Aim of the exercise: Provide an exact reproduction of every entry.

Dataset extract:
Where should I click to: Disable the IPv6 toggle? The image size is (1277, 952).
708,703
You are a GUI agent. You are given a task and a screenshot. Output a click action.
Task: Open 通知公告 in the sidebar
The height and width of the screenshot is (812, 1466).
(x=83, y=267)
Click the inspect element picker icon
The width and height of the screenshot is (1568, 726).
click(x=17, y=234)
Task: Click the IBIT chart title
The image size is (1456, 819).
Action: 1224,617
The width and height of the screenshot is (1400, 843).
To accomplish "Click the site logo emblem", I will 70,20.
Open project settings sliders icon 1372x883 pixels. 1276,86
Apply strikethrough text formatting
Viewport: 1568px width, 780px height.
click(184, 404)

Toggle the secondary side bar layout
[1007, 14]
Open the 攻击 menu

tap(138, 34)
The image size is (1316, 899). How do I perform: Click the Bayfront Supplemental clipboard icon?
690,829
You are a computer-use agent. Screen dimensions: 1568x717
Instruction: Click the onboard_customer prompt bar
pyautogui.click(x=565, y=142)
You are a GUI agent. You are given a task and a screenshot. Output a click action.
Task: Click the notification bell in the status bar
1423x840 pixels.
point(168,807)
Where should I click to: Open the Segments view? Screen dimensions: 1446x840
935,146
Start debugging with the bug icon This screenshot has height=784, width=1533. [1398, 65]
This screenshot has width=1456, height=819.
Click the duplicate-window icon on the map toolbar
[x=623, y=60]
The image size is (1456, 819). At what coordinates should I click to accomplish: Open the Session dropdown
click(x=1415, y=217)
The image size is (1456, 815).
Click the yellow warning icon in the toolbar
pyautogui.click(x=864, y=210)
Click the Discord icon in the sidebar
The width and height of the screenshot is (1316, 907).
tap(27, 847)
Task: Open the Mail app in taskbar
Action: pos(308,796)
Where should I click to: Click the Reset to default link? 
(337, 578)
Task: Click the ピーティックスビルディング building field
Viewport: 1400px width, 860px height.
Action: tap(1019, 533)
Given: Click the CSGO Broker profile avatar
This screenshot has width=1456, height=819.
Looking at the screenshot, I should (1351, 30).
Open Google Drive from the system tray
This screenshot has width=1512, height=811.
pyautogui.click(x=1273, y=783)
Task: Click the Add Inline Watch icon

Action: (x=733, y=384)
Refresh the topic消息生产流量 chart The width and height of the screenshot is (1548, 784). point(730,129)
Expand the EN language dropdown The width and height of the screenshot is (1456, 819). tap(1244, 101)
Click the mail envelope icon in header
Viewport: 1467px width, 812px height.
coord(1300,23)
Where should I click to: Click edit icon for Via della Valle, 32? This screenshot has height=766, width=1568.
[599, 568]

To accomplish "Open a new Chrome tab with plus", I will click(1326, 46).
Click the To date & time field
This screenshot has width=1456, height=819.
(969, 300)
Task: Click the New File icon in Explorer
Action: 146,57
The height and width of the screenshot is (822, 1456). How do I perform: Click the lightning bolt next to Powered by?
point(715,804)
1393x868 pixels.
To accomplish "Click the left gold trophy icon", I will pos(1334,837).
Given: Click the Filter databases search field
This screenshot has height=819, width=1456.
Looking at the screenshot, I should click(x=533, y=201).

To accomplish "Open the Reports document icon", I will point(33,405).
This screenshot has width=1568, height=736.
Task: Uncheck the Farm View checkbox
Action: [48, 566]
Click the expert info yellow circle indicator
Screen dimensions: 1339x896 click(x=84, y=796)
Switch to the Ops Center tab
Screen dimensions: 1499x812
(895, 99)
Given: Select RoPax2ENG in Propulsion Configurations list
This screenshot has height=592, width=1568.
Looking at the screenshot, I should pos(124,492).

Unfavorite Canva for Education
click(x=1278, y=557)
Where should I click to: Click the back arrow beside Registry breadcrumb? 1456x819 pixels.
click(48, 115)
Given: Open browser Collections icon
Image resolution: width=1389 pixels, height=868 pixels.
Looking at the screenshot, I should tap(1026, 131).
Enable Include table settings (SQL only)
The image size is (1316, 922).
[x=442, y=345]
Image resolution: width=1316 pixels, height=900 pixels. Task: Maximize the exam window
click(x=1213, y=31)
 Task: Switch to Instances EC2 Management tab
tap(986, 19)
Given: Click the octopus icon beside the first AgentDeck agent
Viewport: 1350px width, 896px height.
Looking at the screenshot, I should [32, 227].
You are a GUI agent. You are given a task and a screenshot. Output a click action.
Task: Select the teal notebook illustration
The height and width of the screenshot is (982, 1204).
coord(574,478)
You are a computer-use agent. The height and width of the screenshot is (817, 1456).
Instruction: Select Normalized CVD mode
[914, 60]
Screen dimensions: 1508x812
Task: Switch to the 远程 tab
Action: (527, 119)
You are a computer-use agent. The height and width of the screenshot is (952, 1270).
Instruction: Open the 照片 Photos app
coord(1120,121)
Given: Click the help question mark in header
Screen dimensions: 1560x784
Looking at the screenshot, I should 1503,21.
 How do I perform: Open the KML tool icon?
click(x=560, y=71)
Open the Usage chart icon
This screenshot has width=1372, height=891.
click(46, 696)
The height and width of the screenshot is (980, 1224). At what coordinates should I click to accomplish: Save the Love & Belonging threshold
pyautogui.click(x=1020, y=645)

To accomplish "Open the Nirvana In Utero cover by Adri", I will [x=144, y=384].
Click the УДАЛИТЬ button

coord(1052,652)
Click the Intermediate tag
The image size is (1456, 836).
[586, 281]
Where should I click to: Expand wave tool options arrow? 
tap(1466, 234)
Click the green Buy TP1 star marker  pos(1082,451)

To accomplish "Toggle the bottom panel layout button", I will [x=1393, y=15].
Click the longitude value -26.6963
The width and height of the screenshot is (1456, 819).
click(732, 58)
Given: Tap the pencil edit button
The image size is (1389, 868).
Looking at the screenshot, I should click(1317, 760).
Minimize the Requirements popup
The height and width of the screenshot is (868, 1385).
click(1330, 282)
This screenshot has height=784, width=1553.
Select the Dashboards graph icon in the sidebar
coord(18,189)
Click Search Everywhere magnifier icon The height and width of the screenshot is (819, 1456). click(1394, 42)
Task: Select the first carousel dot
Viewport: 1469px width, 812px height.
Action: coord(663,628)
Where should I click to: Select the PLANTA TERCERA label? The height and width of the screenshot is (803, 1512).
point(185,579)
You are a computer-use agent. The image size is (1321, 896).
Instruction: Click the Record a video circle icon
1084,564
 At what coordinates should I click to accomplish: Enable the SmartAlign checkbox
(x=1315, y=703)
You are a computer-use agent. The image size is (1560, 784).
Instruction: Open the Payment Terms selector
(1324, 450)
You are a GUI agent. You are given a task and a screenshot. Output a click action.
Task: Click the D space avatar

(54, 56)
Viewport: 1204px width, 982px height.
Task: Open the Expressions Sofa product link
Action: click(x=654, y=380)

Response to the exercise:
Where should I click to: Disable the IPv6 toggle? The image size is (1277, 952).
708,703
You are a GUI agent. You are given a task and a screenshot. Output a click action.
Task: Open 通知公告 in the sidebar
The height and width of the screenshot is (812, 1466).
(x=83, y=267)
Click the inspect element picker icon
The width and height of the screenshot is (1568, 726).
click(x=17, y=234)
Task: Click the IBIT chart title
The image size is (1456, 819).
Action: 1224,617
The width and height of the screenshot is (1400, 843).
To accomplish "Click the site logo emblem", I will 70,20.
Open project settings sliders icon 1372x883 pixels. 1276,86
Apply strikethrough text formatting
Viewport: 1568px width, 780px height.
click(184, 404)

Toggle the secondary side bar layout
[1007, 14]
Open the 攻击 menu

tap(138, 34)
The image size is (1316, 899). How do I perform: Click the Bayfront Supplemental clipboard icon?
690,829
You are a computer-use agent. Screen dimensions: 1568x717
Instruction: Click the onboard_customer prompt bar
pyautogui.click(x=565, y=142)
You are a GUI agent. You are given a task and a screenshot. Output a click action.
Task: Click the notification bell in the status bar
1423x840 pixels.
point(168,807)
Where should I click to: Open the Segments view? Screen dimensions: 1446x840
935,146
Start debugging with the bug icon This screenshot has height=784, width=1533. [1398, 65]
This screenshot has width=1456, height=819.
Click the duplicate-window icon on the map toolbar
[x=623, y=60]
The image size is (1456, 819). At what coordinates should I click to accomplish: Open the Session dropdown
click(x=1415, y=217)
The image size is (1456, 815).
Click the yellow warning icon in the toolbar
pyautogui.click(x=864, y=210)
Click the Discord icon in the sidebar
The width and height of the screenshot is (1316, 907).
tap(27, 847)
Task: Open the Mail app in taskbar
Action: pos(308,796)
Where should I click to: Click the Reset to default link? 
(337, 578)
Task: Click the ピーティックスビルディング building field
Viewport: 1400px width, 860px height.
Action: tap(1019, 533)
Given: Click the CSGO Broker profile avatar
This screenshot has width=1456, height=819.
Looking at the screenshot, I should (1351, 30).
Open Google Drive from the system tray
This screenshot has width=1512, height=811.
pyautogui.click(x=1273, y=783)
Task: Click the Add Inline Watch icon

Action: (x=733, y=384)
Refresh the topic消息生产流量 chart The width and height of the screenshot is (1548, 784). point(730,129)
Expand the EN language dropdown The width and height of the screenshot is (1456, 819). tap(1244, 101)
Click the mail envelope icon in header
Viewport: 1467px width, 812px height.
coord(1300,23)
Where should I click to: Click edit icon for Via della Valle, 32? This screenshot has height=766, width=1568.
[599, 568]

To accomplish "Open a new Chrome tab with plus", I will click(1326, 46).
Click the To date & time field
This screenshot has width=1456, height=819.
(969, 300)
Task: Click the New File icon in Explorer
Action: 146,57
The height and width of the screenshot is (822, 1456). How do I perform: Click the lightning bolt next to Powered by?
point(715,804)
1393x868 pixels.
To accomplish "Click the left gold trophy icon", I will pos(1334,837).
Given: Click the Filter databases search field
This screenshot has height=819, width=1456.
Looking at the screenshot, I should click(x=533, y=201).

To accomplish "Open the Reports document icon", I will point(33,405).
This screenshot has width=1568, height=736.
Task: Uncheck the Farm View checkbox
Action: [48, 566]
Click the expert info yellow circle indicator
Screen dimensions: 1339x896 click(x=84, y=796)
Switch to the Ops Center tab
Screen dimensions: 1499x812
(895, 99)
Given: Select RoPax2ENG in Propulsion Configurations list
This screenshot has height=592, width=1568.
Looking at the screenshot, I should pos(124,492).

Unfavorite Canva for Education
click(x=1278, y=557)
Where should I click to: Click the back arrow beside Registry breadcrumb? 1456x819 pixels.
click(48, 115)
Given: Open browser Collections icon
Image resolution: width=1389 pixels, height=868 pixels.
Looking at the screenshot, I should tap(1026, 131).
Enable Include table settings (SQL only)
The image size is (1316, 922).
[x=442, y=345]
Image resolution: width=1316 pixels, height=900 pixels. Task: Maximize the exam window
click(x=1213, y=31)
 Task: Switch to Instances EC2 Management tab
tap(986, 19)
Given: Click the octopus icon beside the first AgentDeck agent
Viewport: 1350px width, 896px height.
Looking at the screenshot, I should [32, 227].
You are a GUI agent. You are given a task and a screenshot. Output a click action.
Task: Select the teal notebook illustration
The height and width of the screenshot is (982, 1204).
coord(574,478)
You are a computer-use agent. The height and width of the screenshot is (817, 1456).
Instruction: Select Normalized CVD mode
[914, 60]
Screen dimensions: 1508x812
Task: Switch to the 远程 tab
Action: (527, 119)
You are a computer-use agent. The height and width of the screenshot is (952, 1270).
Instruction: Open the 照片 Photos app
coord(1120,121)
Given: Click the help question mark in header
Screen dimensions: 1560x784
Looking at the screenshot, I should 1503,21.
 How do I perform: Open the KML tool icon?
click(x=560, y=71)
Open the Usage chart icon
This screenshot has width=1372, height=891.
click(46, 696)
The height and width of the screenshot is (980, 1224). At what coordinates should I click to accomplish: Save the Love & Belonging threshold
pyautogui.click(x=1020, y=645)

To accomplish "Open the Nirvana In Utero cover by Adri", I will [x=144, y=384].
Click the УДАЛИТЬ button

coord(1052,652)
Click the Intermediate tag
The image size is (1456, 836).
[586, 281]
Where should I click to: Expand wave tool options arrow? 
tap(1466, 234)
Click the green Buy TP1 star marker  pos(1082,451)

To accomplish "Toggle the bottom panel layout button", I will [x=1393, y=15].
Click the longitude value -26.6963
The width and height of the screenshot is (1456, 819).
click(732, 58)
Given: Tap the pencil edit button
The image size is (1389, 868).
Looking at the screenshot, I should click(1317, 760).
Minimize the Requirements popup
The height and width of the screenshot is (868, 1385).
click(1330, 282)
This screenshot has height=784, width=1553.
Select the Dashboards graph icon in the sidebar
coord(18,189)
Click Search Everywhere magnifier icon The height and width of the screenshot is (819, 1456). click(1394, 42)
Task: Select the first carousel dot
Viewport: 1469px width, 812px height.
Action: coord(663,628)
Where should I click to: Select the PLANTA TERCERA label? The height and width of the screenshot is (803, 1512).
point(185,579)
You are a computer-use agent. The image size is (1321, 896).
Instruction: Click the Record a video circle icon
1084,564
 At what coordinates should I click to accomplish: Enable the SmartAlign checkbox
(x=1315, y=703)
You are a computer-use agent. The image size is (1560, 784).
Instruction: Open the Payment Terms selector
(1324, 450)
You are a GUI agent. You are given a task and a screenshot. Output a click action.
Task: Click the D space avatar

(54, 56)
Viewport: 1204px width, 982px height.
Task: Open the Expressions Sofa product link
Action: click(x=654, y=380)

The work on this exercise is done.